Except that as you say even if you're amazing and no one has a bad word to say about you then if you are audited you could be tripped over by any one of a number of things.
You may be taking steps to protect things, but this new legislation potentially puts stricter rules in place, if you have a long running software product that costs you a lot of money if you want to escape fines.
A lot of thought may of gone into it, but have they actually tried to apply it to a real piece of software to see what that means. All these abstract terms they use require interpretation and could easily be interpreted in multiple ways when it comes to different components of a piece of software.
Isn't it also the case that someone could request that you remove all data about them, irrespective of whether they like what you're doing or not? And thus if you're found to not have complied to some governing bodies interpretation of this then again - fined. Plus there are all sorts of grey areas. For example:
- Customer gives you data, gives consent
- You use it in ways agreed, that could involve a third party.

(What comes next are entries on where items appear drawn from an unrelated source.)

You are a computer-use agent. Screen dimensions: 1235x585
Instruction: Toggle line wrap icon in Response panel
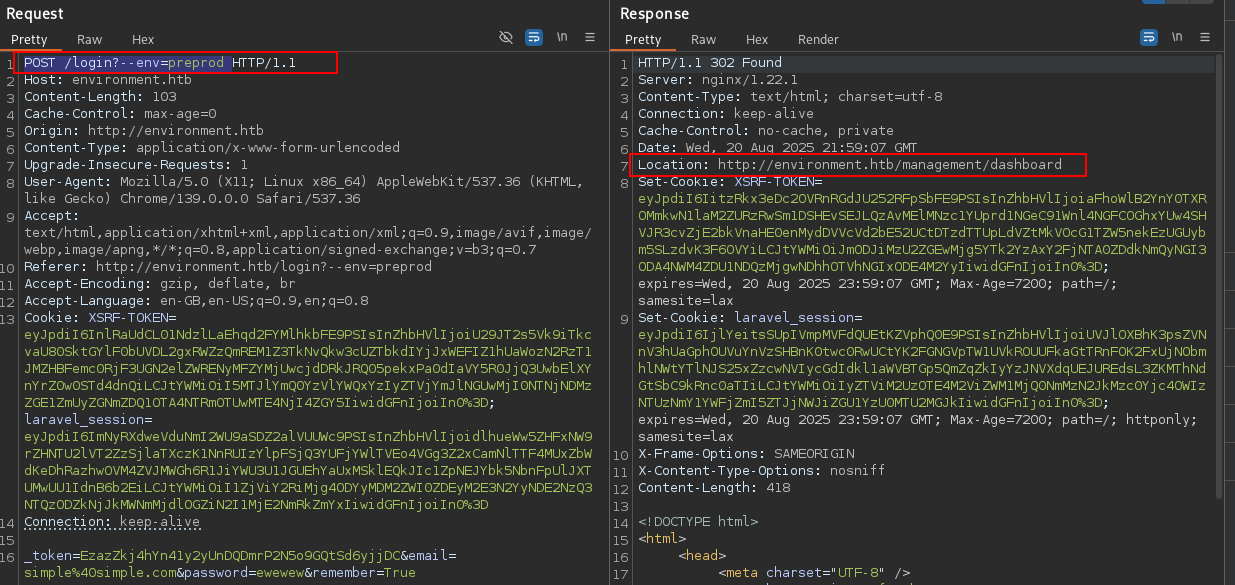1149,37
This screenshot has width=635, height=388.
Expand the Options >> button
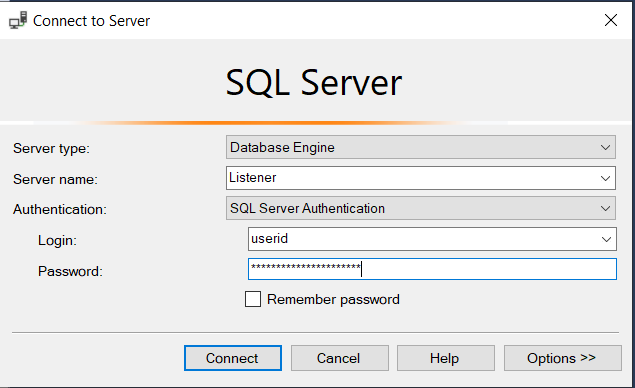pyautogui.click(x=563, y=358)
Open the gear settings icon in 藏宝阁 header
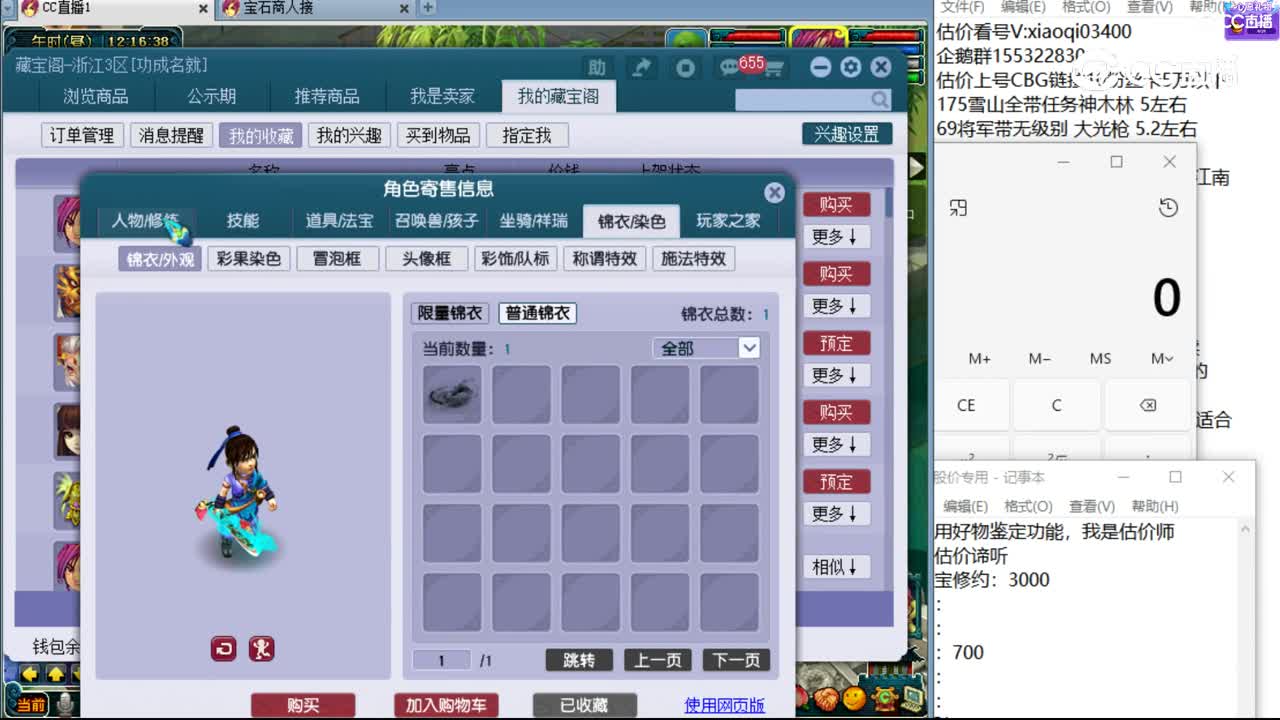This screenshot has width=1280, height=720. click(850, 67)
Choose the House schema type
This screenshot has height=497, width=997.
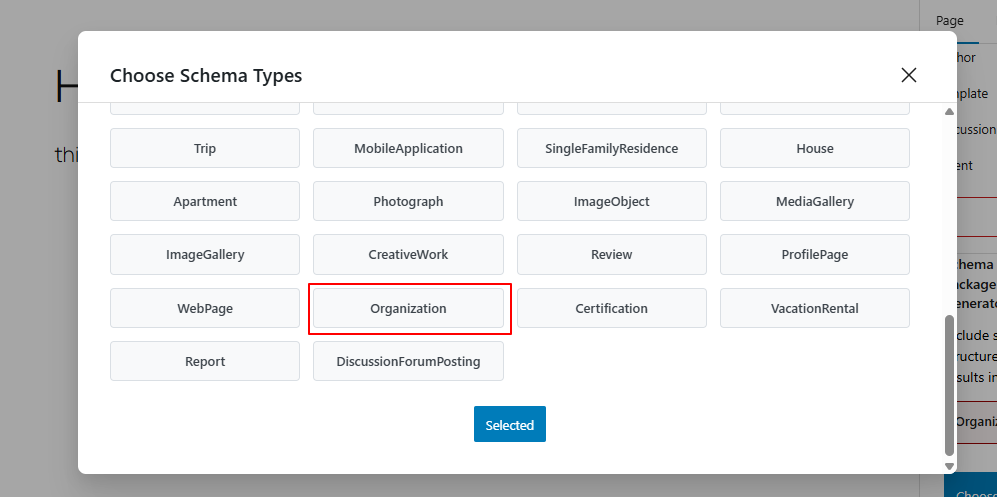[814, 148]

- Customer asks you to remove data you store on them.
- You removal all data
- Third party contacts them - customer complains, blames you because X(you)-is-the-only-organisation-I-shared-that-with. You then get slapped with a fine because you can't prove that it wasn't you.
Regarding the regulation having taken a long time to formulate and 27 member countries agreeing - well what is the point here? this is governments we're talking about of course it took a long time. But how many of those countries agreed after consulting with software development experts; not many, if any, I'd wager - thus they agreed to something without much thought for what the reality of implementing that would mean, it just looks good on paper.